Apenas conseguía trenzar cuatro pasos seguidos cuando mi padre me compró mi primera camiseta de la selección española. Aquella mítica equipación de la marca francesa Le Coq Sportif. Tuve una camiseta de España antes que una del Real Madrid. En el Mundial de Italia’90 mi madre me compró el balón Adidas Etrusco. 12.000 pesetas de la época. La mejor pelota que he tenido en mi vida. Si cierro los ojos, aún puedo percibir su olor, el tacto en las manos, cuando bajaba desde mi casa al campo de fútbol botándolo por las calles y, sobre todo, la suavidad en el golpeo con los pies. Recuerdo incluso la música que dejaba tras de sí su impacto. Nunca me he vuelto a enamorar de un objeto como lo hice de aquel balón. Se me antojaron las botas de Míchel, mi jugador favorito en la década de los 90. Muy difícil por aquellos entonces encontrar réplicas. Tuve que conformarme con unas Joma, pero vi que las usaba Martín Vázquez y las di por válidas.

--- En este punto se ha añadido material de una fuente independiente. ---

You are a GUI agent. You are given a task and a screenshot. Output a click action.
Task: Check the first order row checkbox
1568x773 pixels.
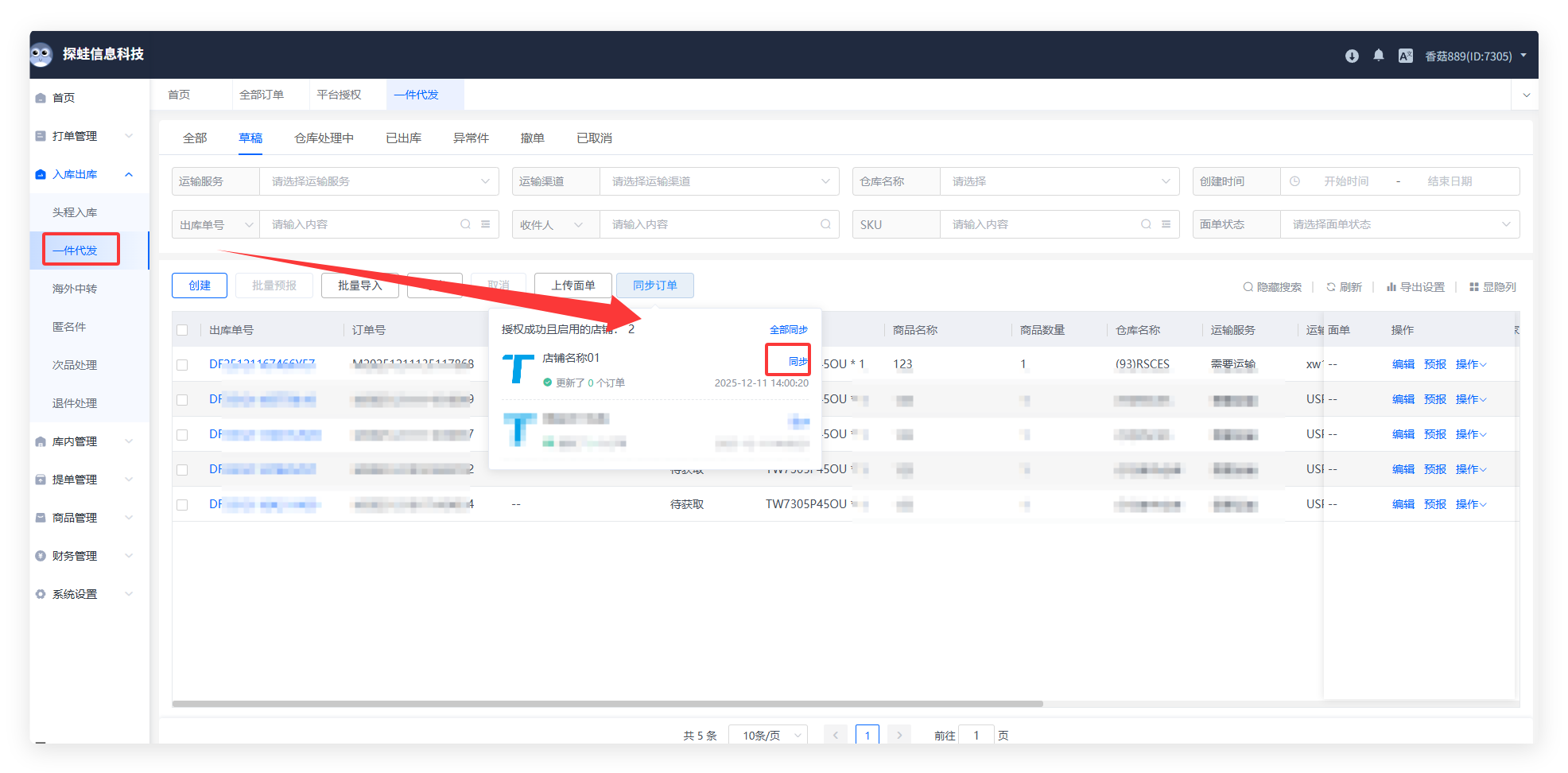(183, 365)
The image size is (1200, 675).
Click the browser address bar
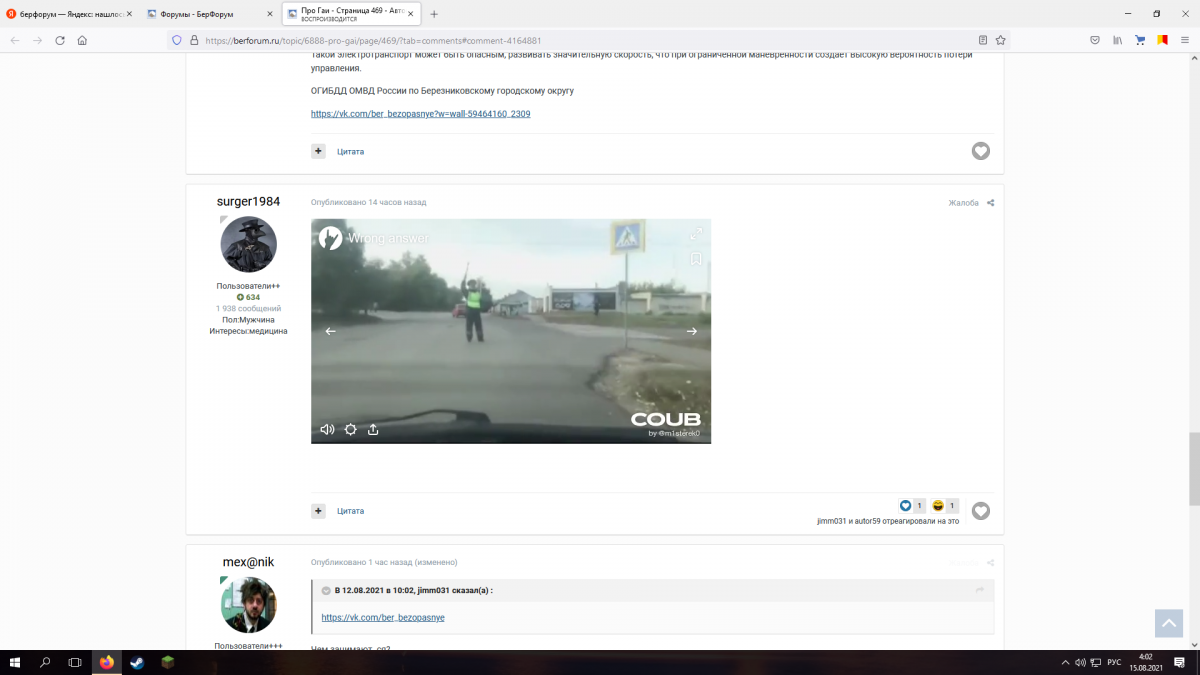580,41
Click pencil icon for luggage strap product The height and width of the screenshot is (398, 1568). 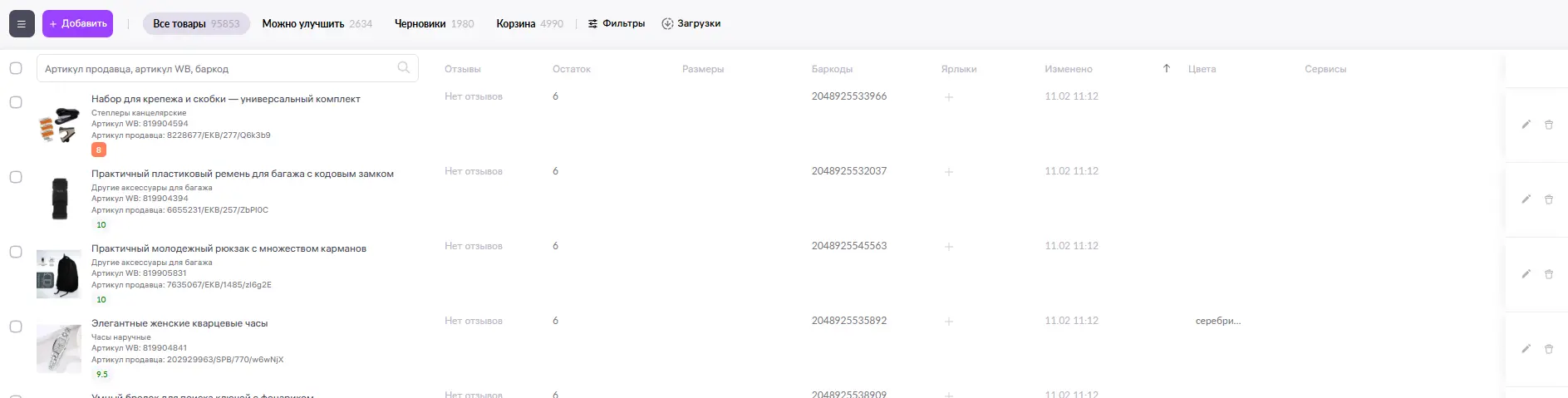click(x=1526, y=199)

Disfrutaba de todos y cada uno de los partidos de España. Yo era del Madrid y de la selección española. No existía otra cosa para mí. Me encantaba que ganaran los dos y me disgustaba por igual con una derrota del Real que con una del combinado nacional. Renovaba ilusiones cada temporada con el Madrid y en cada Eurocopa y Mundial con España. Me daba muchas más alegrías el conjunto de Chamartín, hasta que todo cambió en 2008 con la Eurocopa. Después el Mundial de Sudáfrica. Pensaba, seguramente como todos, que nunca vería a nuestra selección ser campeona de mundo y, de repente, nos convertimos en los mejores de todo un planeta. Lo celebré por todo lo alto. A la altura de una Copa de Europa del Real Madrid. Tan orgullosa de mi selección, de todos los jugadores que la conformaban. Y, de la noche a la mañana, todo aquello cambió.
El periodismo deportivo español y todos los bufones que ejercen como periodistas sin serlo, comenzó a utilizar aquella gesta de España para atacar al Real Madrid. El mérito era de los jugadores del Barcelona, el estilo era el del Barcelona, esa Copa del Mundo la había ganado La Masía. Poco a poco, empecé a sentir que la selección, mi selección, se alejaba de mí, de lo que siempre había significado en mi vida. Era un arma arrojadiza contra mi equipo, el que más tiempo y corazón me ocupaba. Pensé que sería cuestión de tiempo, que aquello terminaría pasando y todo volvería a ser como antes. Ilusa de mí. No volvió a ser como antes, fue a peor. La Eurocopa de 2012 pasó sin pena ni gloria por mi vida y en el Mundial de Brasil deseé con todas mis fuerzas un ridículo estrepitoso de España. Así fue. Y lo celebré. No he vuelto a ser capaz de sentir a la selección de mi país. Me han robado el sentimiento, han secuestrado todo lo que sentía por el antimadridismo y la envidia de los que lanzan mensajes al mundo a través de sus medios.
Va a arrancar el Mundial de Rusia y la selección de mi país me es indiferente. Si ganan bien, si pierden, mejor. No me importaría ver a Portugal, por muy improbable que sea, campeona del Mundo. Por Cristiano, claro está. Pero también me gustaría ver así a Modric. En realidad, cualquier selección excepto Argentina.
Ojalá, en un futuro no muy lejano, la selección de mi país vuelva a representarme como española de la misma manera que lo hace la de baloncesto o Rafa Nadal. Ojalá tipos como Piqué no vuelvan a ponerse jamás esa camiseta.
Ojalá el periodismo y sus bufones sean capaces de hablar de la selección española, de sus éxitos o fracasos, sin atacar al Real Madrid. Ojalá volver a poner la bandera de España en mi balcón, sentirme orgullosa de ellos aunque pierdan, como pasó durante toda mi infancia. Hasta que eso pase, hasta que España deje de ser La Roja, dentro de mí existe un solo color, un solo club: el Real Madrid.